EXERCISE AIM:
Give back all of the records, exactly and completely.

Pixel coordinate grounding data
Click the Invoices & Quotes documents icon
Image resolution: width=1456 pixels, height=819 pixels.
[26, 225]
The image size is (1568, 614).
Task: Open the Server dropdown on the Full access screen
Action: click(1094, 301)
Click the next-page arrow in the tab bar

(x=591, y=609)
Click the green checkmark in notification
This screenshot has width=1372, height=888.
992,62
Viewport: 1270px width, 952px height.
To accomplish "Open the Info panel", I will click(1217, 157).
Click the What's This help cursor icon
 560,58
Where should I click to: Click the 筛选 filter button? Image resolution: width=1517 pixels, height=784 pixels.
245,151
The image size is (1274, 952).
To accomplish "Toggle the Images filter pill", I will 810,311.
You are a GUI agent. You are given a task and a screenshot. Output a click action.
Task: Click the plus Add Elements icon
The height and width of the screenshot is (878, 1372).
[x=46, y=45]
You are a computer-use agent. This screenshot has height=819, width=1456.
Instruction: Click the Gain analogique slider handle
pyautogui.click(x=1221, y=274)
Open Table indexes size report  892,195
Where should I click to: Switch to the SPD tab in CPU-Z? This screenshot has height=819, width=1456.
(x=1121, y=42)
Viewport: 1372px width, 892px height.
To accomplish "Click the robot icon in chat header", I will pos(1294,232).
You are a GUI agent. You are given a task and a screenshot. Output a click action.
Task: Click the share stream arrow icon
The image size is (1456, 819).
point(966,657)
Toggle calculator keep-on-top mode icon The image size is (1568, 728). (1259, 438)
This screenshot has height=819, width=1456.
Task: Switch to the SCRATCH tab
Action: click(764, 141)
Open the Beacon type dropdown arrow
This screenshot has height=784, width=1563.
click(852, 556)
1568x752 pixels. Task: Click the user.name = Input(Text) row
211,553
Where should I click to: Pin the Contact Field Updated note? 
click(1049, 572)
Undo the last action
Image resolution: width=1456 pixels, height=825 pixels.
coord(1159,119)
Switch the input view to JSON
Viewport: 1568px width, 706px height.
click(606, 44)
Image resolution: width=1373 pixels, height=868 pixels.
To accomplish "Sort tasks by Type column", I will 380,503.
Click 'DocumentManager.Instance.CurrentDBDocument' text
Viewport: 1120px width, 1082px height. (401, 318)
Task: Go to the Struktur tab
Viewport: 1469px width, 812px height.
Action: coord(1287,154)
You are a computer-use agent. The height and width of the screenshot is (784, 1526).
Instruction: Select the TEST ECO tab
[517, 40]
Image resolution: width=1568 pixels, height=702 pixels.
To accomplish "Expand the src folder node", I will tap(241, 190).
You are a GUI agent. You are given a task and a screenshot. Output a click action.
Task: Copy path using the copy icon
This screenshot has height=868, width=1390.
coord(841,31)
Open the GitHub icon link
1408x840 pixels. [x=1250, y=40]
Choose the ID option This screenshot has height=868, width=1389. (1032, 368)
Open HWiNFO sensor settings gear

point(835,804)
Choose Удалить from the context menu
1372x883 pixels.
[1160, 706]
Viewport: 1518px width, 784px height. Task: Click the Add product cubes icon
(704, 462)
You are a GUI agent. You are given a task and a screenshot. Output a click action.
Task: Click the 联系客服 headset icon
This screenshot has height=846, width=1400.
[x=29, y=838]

OUTPUT:
Click the Invoices & Quotes documents icon
Image resolution: width=1456 pixels, height=819 pixels.
[26, 225]
The image size is (1568, 614).
Task: Open the Server dropdown on the Full access screen
Action: click(1094, 301)
Click the next-page arrow in the tab bar

(x=591, y=609)
Click the green checkmark in notification
This screenshot has width=1372, height=888.
992,62
Viewport: 1270px width, 952px height.
To accomplish "Open the Info panel", I will click(1217, 157).
Click the What's This help cursor icon
 560,58
Where should I click to: Click the 筛选 filter button? Image resolution: width=1517 pixels, height=784 pixels.
245,151
The image size is (1274, 952).
To accomplish "Toggle the Images filter pill", I will 810,311.
You are a GUI agent. You are given a task and a screenshot. Output a click action.
Task: Click the plus Add Elements icon
The height and width of the screenshot is (878, 1372).
[x=46, y=45]
You are a computer-use agent. This screenshot has height=819, width=1456.
Instruction: Click the Gain analogique slider handle
pyautogui.click(x=1221, y=274)
Open Table indexes size report  892,195
Where should I click to: Switch to the SPD tab in CPU-Z? This screenshot has height=819, width=1456.
(x=1121, y=42)
Viewport: 1372px width, 892px height.
To accomplish "Click the robot icon in chat header", I will pos(1294,232).
You are a GUI agent. You are given a task and a screenshot. Output a click action.
Task: Click the share stream arrow icon
The image size is (1456, 819).
point(966,657)
Toggle calculator keep-on-top mode icon The image size is (1568, 728). (1259, 438)
This screenshot has height=819, width=1456.
Task: Switch to the SCRATCH tab
Action: click(764, 141)
Open the Beacon type dropdown arrow
This screenshot has height=784, width=1563.
click(852, 556)
1568x752 pixels. Task: Click the user.name = Input(Text) row
211,553
Where should I click to: Pin the Contact Field Updated note? 
click(1049, 572)
Undo the last action
Image resolution: width=1456 pixels, height=825 pixels.
coord(1159,119)
Switch the input view to JSON
Viewport: 1568px width, 706px height.
click(606, 44)
Image resolution: width=1373 pixels, height=868 pixels.
To accomplish "Sort tasks by Type column", I will 380,503.
Click 'DocumentManager.Instance.CurrentDBDocument' text
Viewport: 1120px width, 1082px height. (401, 318)
Task: Go to the Struktur tab
Viewport: 1469px width, 812px height.
Action: coord(1287,154)
You are a computer-use agent. The height and width of the screenshot is (784, 1526).
Instruction: Select the TEST ECO tab
[517, 40]
Image resolution: width=1568 pixels, height=702 pixels.
To accomplish "Expand the src folder node", I will tap(241, 190).
You are a GUI agent. You are given a task and a screenshot. Output a click action.
Task: Copy path using the copy icon
This screenshot has height=868, width=1390.
coord(841,31)
Open the GitHub icon link
1408x840 pixels. [x=1250, y=40]
Choose the ID option This screenshot has height=868, width=1389. (1032, 368)
Open HWiNFO sensor settings gear

point(835,804)
Choose Удалить from the context menu
1372x883 pixels.
[1160, 706]
Viewport: 1518px width, 784px height. Task: Click the Add product cubes icon
(704, 462)
You are a GUI agent. You are given a task and a screenshot. Output a click action.
Task: Click the 联系客服 headset icon
This screenshot has height=846, width=1400.
[x=29, y=838]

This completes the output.